Say what? The S in DSL stands for Subscriber.
There was some later use of HDSL (T1 over 2, and later 1, pairs) to serve remote concentrators (not full central offices). However, the engineering constraints on the circuit (no load coils, special repeaters needed, and so on) meant that this did not get a lot of deployment by telcos to carry customer voice calls on the PSTN. By that time, the conversion to fiber was well under way and by the mid 90’s, telcos were often installing fiber even for customers who ordered T1 circuits.
Western Electric central office switches (non-tandem) before the 5ESS had analog trunks to the rest of the telephone network. There were external channel banks which converted those into digital transmission paths when going over digital circuits. A digital circuit was not guaranteed - for example, L carrier (you might have seen “Warning: Transcontinental coaxial cable” signs along railroad tracks) sends over 10,000 calls over an analog link.
The first big push for digital interoffice links was for SS7, which moved the call setup and routing out of the in-band channel. The phone company wanted this to get rid of the “phone phreaks”, and the fact that the US government had an interested in it and “strongly encouraged” its deployment helped move it along. But the calls were still on analog trunks.
These days, almost all trunks are indeed digital. But there is very little intermixing of digital telephone traffic with other data traffic, either for telco internal purposes or for circuits sold to customers. They may be in the same fiber bundle, but not on the same circuit. And that voice traffic doesn’t need “priority handling” as it is time-division-multiplexed into higher and higher levels of digital signalling - a voice channel has a “reserved seat”, whether it is being used or not.
Again, say what?
The 56k limit on a DS0 (a single voice channel in T carrier or higher) was due to a design decision made in 1958 due mostly to the technology available at the time, but partly for marketing reasons. The other 8k isn’t used for emergency services, instead it is used for housekeeping functions (primarily if the “phone” is off-hook or on-hook).

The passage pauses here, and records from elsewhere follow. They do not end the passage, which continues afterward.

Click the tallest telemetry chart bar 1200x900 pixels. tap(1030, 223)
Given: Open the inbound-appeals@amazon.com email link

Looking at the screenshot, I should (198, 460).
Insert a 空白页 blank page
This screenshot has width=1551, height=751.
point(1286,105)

The 56k limit on analog modems is not exactly related to the DS0 limit. While the analog path will be capped at 56k due to the DS0 limit, other impairments may result in slower (often substantially slower) speeds. Look at the V.90 standard (Wikpedia 56k article) for more information.
The next step for customer circuits was ISDN, which was a near-total flop in the US for a number of reasons. Telcos eventually offered IDSL as the “last choice” for customers who were too far away (or had other loop impairments) for ADSL.